Le sys­tème sco­laire belge s’est construit sur un prin­cipe cen­tral de « liber­té d’enseignement », affir­mé dès la créa­tion de l’État belge en 1830, celle d’organiser un ensei­gne­ment et celle de choi­sir son école. Ce prin­cipe a ren­du pos­sible une ini­tia­tive sco­laire mul­tiple et décen­tra­li­sée. Si le rôle de l’État s’est révé­lé au départ rela­ti­ve­ment ténu, les normes éta­tiques enca­drant l’enseignement « libre » se sont ren­for­cées au fur et à mesure que l’État a pris en charge une part plus impor­tante de son finan­ce­ment. Cepen­dant, par com­pa­rai­son avec d’autres sys­tèmes, une carac­té­ris­tique du sys­tème sco­laire belge est de com­bi­ner un État rela­ti­ve­ment « faible » et des pou­voirs orga­ni­sa­teurs ou des réseaux rela­ti­ve­ment puis­sants. Les poli­tiques sco­laires sont en per­ma­nence le lieu de négo­cia­tions et de com­pro­mis, non seule­ment entre la coa­li­tion des par­tis au pou­voir, mais aus­si avec les prin­ci­paux « por­teurs d’intérêt » sco­laires, comme les réseaux ou les orga­ni­sa­tions syndicales.
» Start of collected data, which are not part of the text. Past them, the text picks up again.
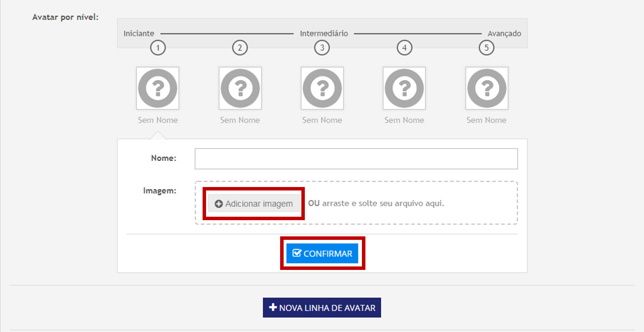Select the first avatar question-mark placeholder
This screenshot has height=332, width=644.
pos(157,88)
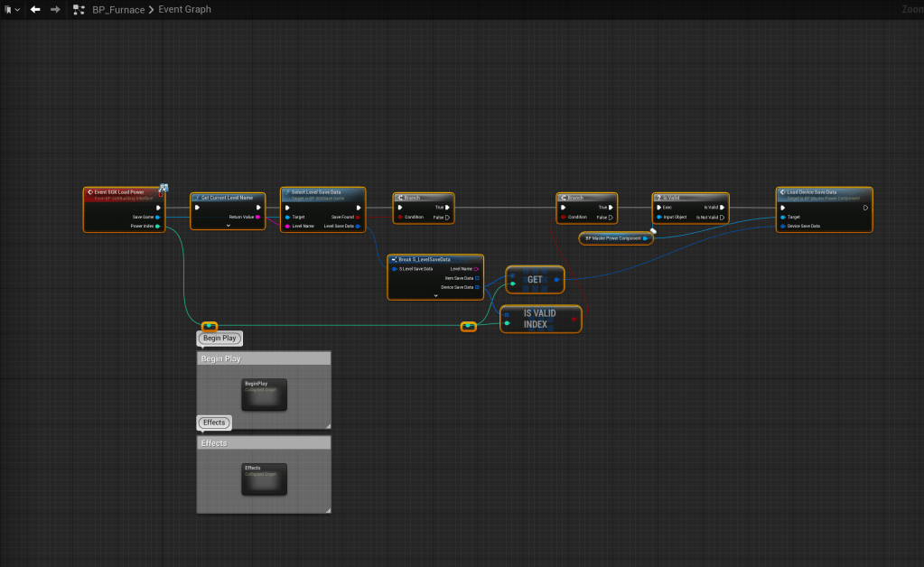Click the Power Index output pin
Screen dimensions: 924x567
point(158,227)
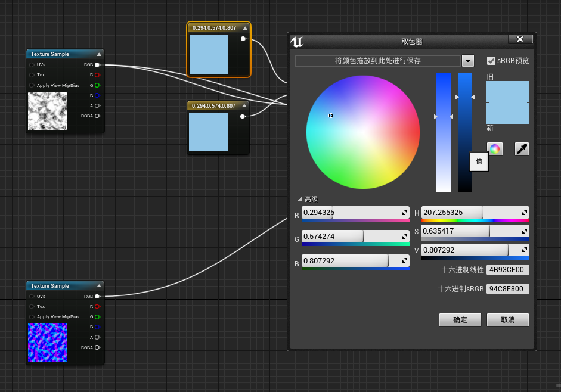Click the stepper arrow on the V field
This screenshot has width=561, height=392.
coord(523,250)
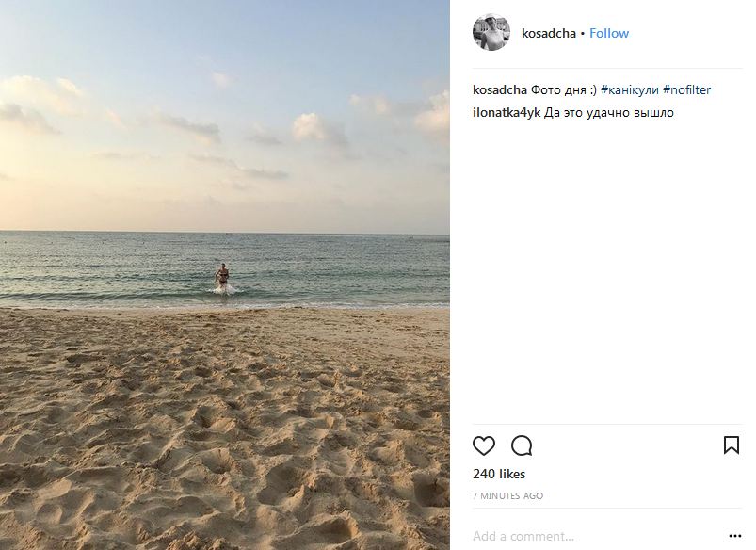Click the caption text "Фото дня :)"
The height and width of the screenshot is (550, 756).
point(564,89)
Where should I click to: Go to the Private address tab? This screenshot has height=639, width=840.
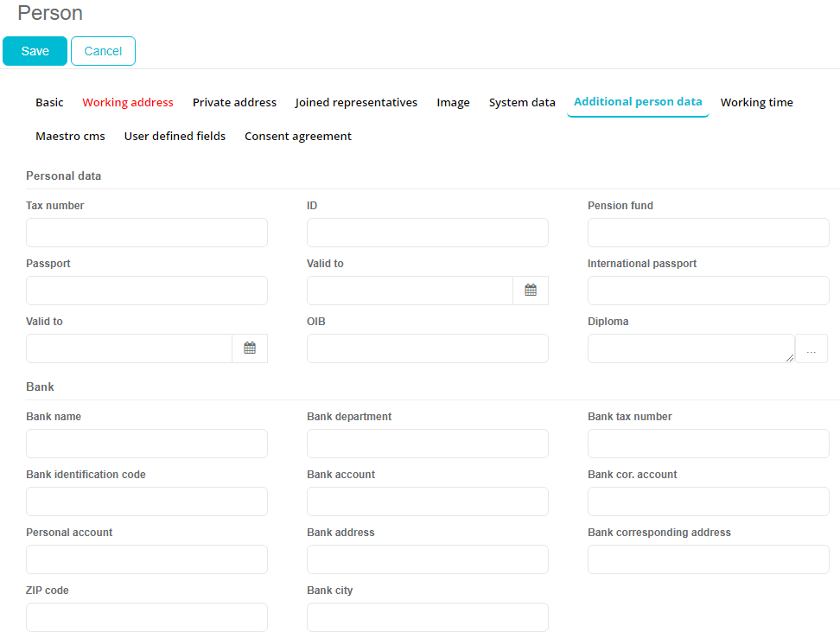pos(234,102)
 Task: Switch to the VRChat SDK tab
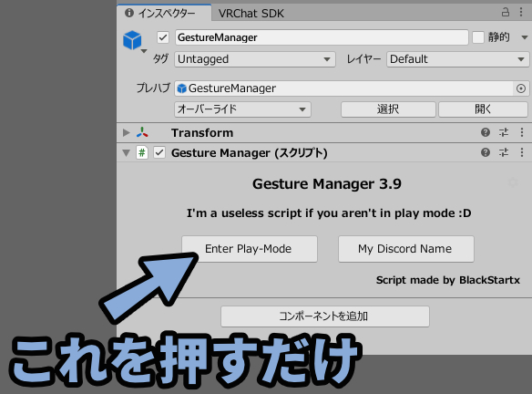[x=251, y=14]
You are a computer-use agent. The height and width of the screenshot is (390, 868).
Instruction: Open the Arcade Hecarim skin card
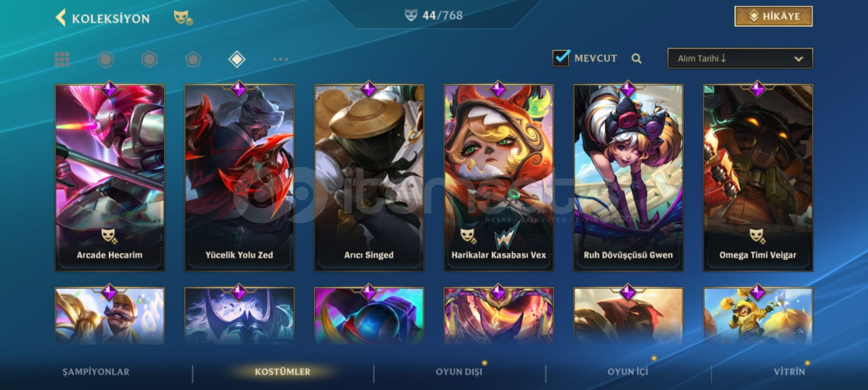click(x=110, y=178)
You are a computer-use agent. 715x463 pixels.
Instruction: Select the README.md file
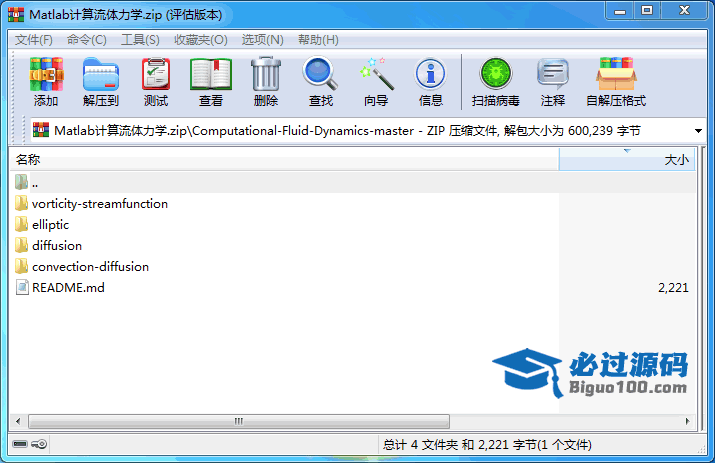tap(68, 288)
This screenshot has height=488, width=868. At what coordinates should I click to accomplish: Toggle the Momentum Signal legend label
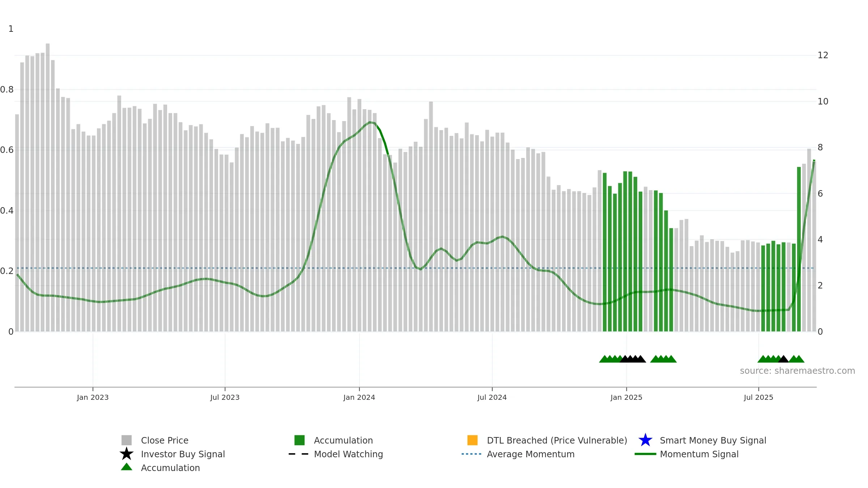[x=699, y=454]
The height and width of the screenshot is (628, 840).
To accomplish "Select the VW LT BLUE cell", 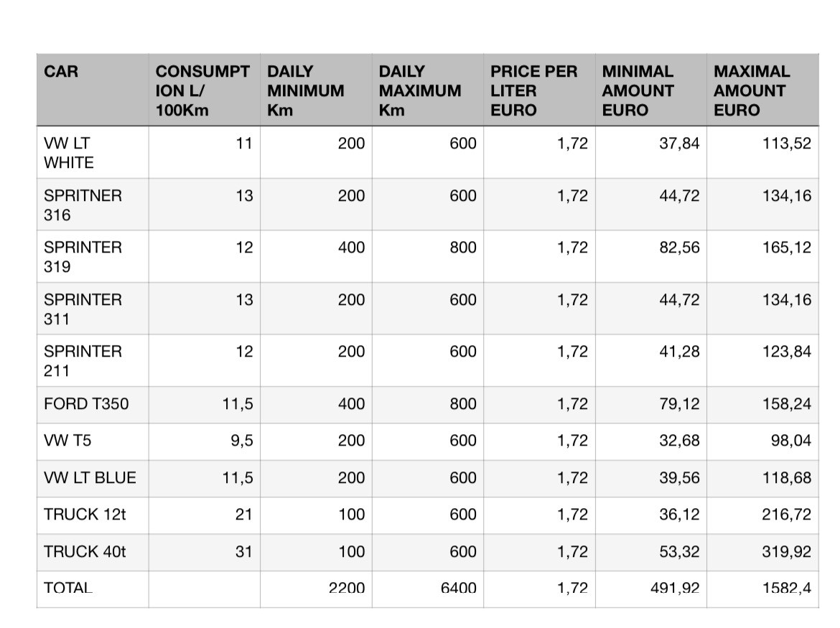I will pyautogui.click(x=93, y=479).
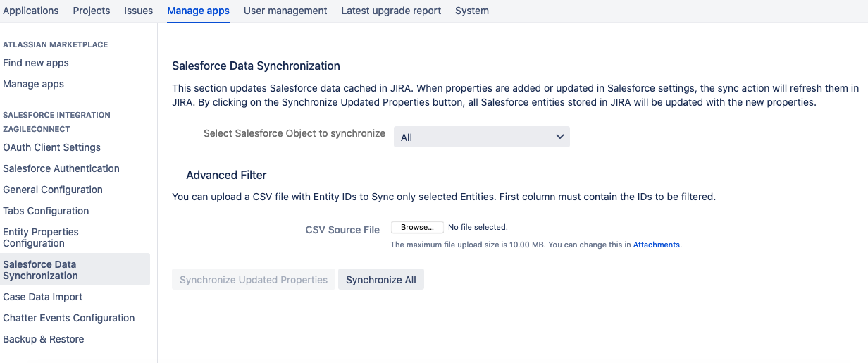Open the Issues admin tab
The width and height of the screenshot is (868, 363).
[138, 11]
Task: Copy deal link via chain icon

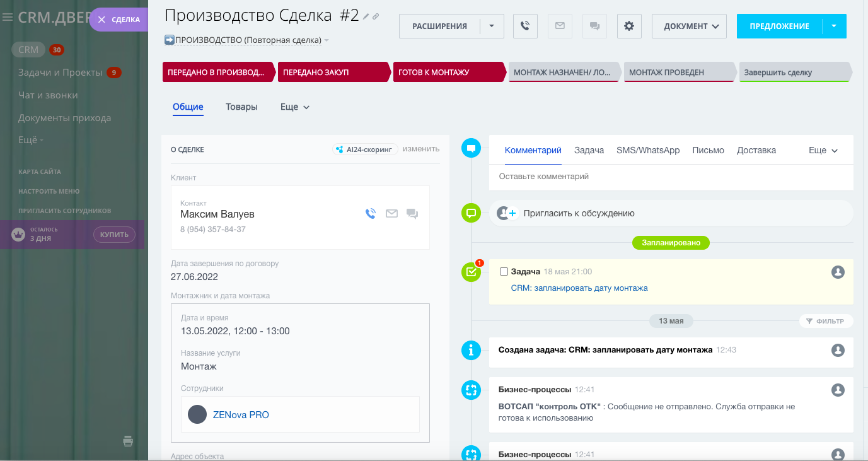Action: tap(376, 16)
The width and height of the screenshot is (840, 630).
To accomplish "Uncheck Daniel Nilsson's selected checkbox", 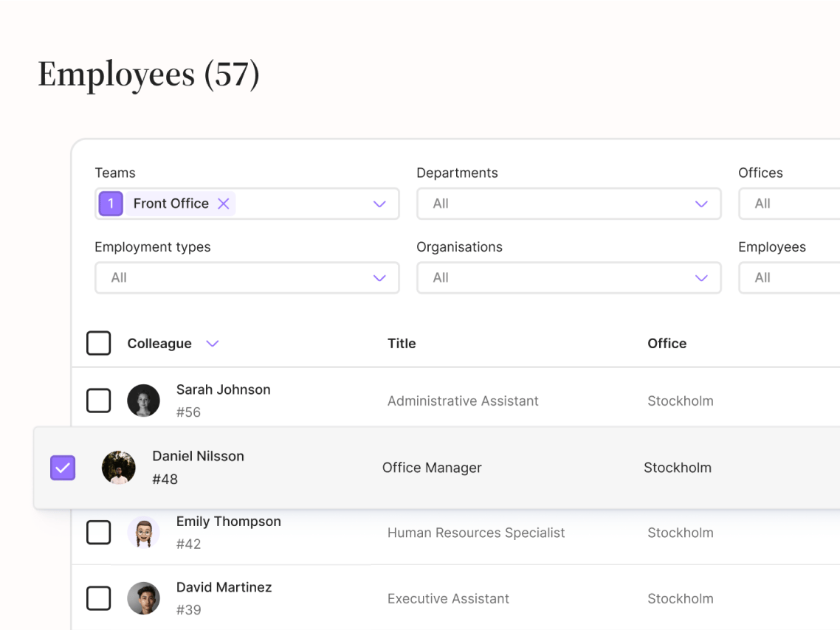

Des « règles du jeu » struc­turent les com­pro­mis poli­tiques. Pre­mière règle, la poli­tique sco­laire doit res­pec­ter l’autonomie des dif­fé­rents pou­voirs orga­ni­sa­teurs (ou réseaux). Deuxième règle, si l’autonomie est accep­tée voire valo­ri­sée, il faut néan­moins (sauf crise) res­pec­ter l’autonomie de l’autre, et on ne cher­che­ra donc pas à connaitre ou à éva­luer publi­que­ment le mode de fonc­tion­ne­ment ou les résul­tats d’un pou­voir orga­ni­sa­teur du réseau oppo­sé. Autre­ment dit, la dis­cré­tion à l’égard des autres « seg­ments » devra être pré­ser­vée, pour main­te­nir la coexis­tence entre « piliers » (Man­gez, 2009).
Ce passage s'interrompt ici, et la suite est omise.